Figure 4. The global, anterior, and posterior omega complexity of the eight EEG frequency bands (i.e., delta, theta, alpha1, alpha2, beta1, beta2, gamma1, and gamma2) in the PUBG non-experts and experts. The global omega complexity involved all scalp electrodes; the anterior omega complexity involved FP1, FP2, FT9, FT10, F3, F4, F7, and F8; the posterior omega complexity involved P7, P3, PZ, P4, P8, O1, OZ, and O2. The eight frequency bands involved delta (2–4 Hz), theta (4–8 Hz), alpha1 (8–10.5 Hz), alpha2 (10.5–13 Hz), beta1 (13–20 Hz), beta2 (20–30 Hz), gamma1 (30–40 Hz), and gamma2 (40–60 Hz). Attain values from the interval 1 to m, the lowest value (i.e., 1) means the data is consisted of exactly one principal component or spatial mode, and a maximum synchronization between EEG signals at different scalp locations. The highest value (i.e., m) indicates the total data variance is uniformly distributed across all m principal component, and a maximum spatial complexity is observed. The upper bound on the maximum value is equal to the number of electrodes involved in the calculation. Error bars represent mean ± S.E.M. MS indicated marginal significance after FDR correction, * p[FDR] < 0.05.
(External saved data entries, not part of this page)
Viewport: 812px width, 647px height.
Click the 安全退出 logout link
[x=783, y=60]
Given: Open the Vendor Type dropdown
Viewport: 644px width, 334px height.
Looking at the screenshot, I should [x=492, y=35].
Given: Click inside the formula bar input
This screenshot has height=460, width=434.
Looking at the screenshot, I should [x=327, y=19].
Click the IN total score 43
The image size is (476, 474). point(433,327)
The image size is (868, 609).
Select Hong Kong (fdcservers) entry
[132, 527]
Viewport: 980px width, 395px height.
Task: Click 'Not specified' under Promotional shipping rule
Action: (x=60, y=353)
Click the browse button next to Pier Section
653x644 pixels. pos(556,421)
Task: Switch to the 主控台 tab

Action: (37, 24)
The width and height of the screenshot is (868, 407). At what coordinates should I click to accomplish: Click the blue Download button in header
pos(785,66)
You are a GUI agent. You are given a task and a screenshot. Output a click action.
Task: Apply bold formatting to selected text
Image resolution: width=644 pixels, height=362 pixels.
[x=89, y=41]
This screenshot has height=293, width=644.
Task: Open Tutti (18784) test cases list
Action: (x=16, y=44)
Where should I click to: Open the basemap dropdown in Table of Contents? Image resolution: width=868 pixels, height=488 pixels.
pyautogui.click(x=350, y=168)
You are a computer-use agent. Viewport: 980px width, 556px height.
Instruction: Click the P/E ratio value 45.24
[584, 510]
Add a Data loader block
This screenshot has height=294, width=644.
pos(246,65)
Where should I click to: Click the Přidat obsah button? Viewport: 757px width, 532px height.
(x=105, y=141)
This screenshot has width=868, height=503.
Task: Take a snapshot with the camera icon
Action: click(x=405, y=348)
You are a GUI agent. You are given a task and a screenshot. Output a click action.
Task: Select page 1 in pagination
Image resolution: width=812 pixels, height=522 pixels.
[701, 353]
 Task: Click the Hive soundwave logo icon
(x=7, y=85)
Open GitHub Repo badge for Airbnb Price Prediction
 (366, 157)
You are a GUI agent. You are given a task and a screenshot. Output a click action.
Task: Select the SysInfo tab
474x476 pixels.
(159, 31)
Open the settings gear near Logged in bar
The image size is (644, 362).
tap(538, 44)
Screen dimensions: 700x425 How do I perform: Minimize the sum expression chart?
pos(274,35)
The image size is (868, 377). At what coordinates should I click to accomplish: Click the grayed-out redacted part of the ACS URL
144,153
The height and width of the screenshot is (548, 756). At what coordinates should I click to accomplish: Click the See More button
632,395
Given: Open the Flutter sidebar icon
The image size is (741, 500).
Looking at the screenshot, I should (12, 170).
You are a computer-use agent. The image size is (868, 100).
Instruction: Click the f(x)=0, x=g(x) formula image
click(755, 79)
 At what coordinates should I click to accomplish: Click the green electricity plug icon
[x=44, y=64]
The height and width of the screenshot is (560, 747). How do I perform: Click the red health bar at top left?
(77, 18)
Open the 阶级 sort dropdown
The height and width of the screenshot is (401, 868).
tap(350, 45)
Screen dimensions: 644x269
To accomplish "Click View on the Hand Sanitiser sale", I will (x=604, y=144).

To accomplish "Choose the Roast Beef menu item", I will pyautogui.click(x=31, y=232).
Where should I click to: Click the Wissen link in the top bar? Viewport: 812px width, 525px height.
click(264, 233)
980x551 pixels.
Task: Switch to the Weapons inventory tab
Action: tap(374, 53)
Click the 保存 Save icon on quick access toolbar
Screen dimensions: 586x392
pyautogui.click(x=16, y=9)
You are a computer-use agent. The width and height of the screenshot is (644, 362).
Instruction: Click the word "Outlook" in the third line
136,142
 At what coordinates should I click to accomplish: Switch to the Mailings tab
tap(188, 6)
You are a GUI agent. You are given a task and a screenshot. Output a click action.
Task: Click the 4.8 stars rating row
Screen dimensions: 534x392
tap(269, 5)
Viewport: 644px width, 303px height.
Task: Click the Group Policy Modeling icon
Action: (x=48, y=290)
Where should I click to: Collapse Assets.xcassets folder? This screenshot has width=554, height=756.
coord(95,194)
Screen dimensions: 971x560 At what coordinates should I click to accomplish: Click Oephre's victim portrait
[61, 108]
Thus, Experiment 2 showed significant differences in rs-EEG temporal and spatial complexity between the PUBG experts and non-experts. The findings support that the generalizability of the findings of Experiment 1.
General Discussion
This study examined the relationship between ARSG/MOSG experience and cognitive improvements by examining the rs-EEG microstate and omega complexity in LOL/PUBG experts and non-experts. Results showed significant differences in rs-EEG microstate and omega complexity between LOL/PUBG experts and non-experts, suggesting that AVG playing experience is related to the rs-EEG temporal and spatial complexity.
The rs-EEG Temporal and Spatial Complexity Related to LOL Experience
Experiment 1 found that the Occurrence and Coverage of microstate B were higher in the LOL experts than the non-experts. Microstates temporal parameters speak to large-scale neural assemblies. In specific, duration reflects the stability of each microstate and is influenced by cortical and subcortical activity. Occurrence indicates the tendency of certain neural generators activated within a given time period. Coverage reveals the amount of total recording time that neural generators remain dominant (Milz et al., 2016). Since the temporal dynamics of different microstates reflected the dynamic synchronization of different neural networks, it may indicate distinctive cognitive processes or mental states. The four EEG microstates may be related to the large-scale resting-state fMRI networks (Britz and Michel, 2010; Van de Ville et al., 2010). In specific, microstate B is related to primary sensory processing, such as visual system, spatial attention, and mental imagery (Britz and Michel, 2010; Custo et al., 2017; Seitzman et al., 2017). Thus, long-term LOL experience may be associated with more occurrence tendency and more cognitive processing related to microstate B, such as primary visual processing. This is also consistent with previous findings that AVG experience is related to improved visual cognitive processing (Green and Bavelier, 2007; Li et al., 2015) and increased gray matter volume in the occipital cortex (Kuehn and Gallinat, 2014), because LOL players are exposed to a rapidly changing and visually rich environment in a gaming session (Bavelier and Green, 2019). However, it should be noted that there is also evidence suggesting that microstate A is related to visual processing while microstate B is related to auditory processing (Milz et al., 2016). Thus, the functional significance of microstates under an AVG setting still requires further research.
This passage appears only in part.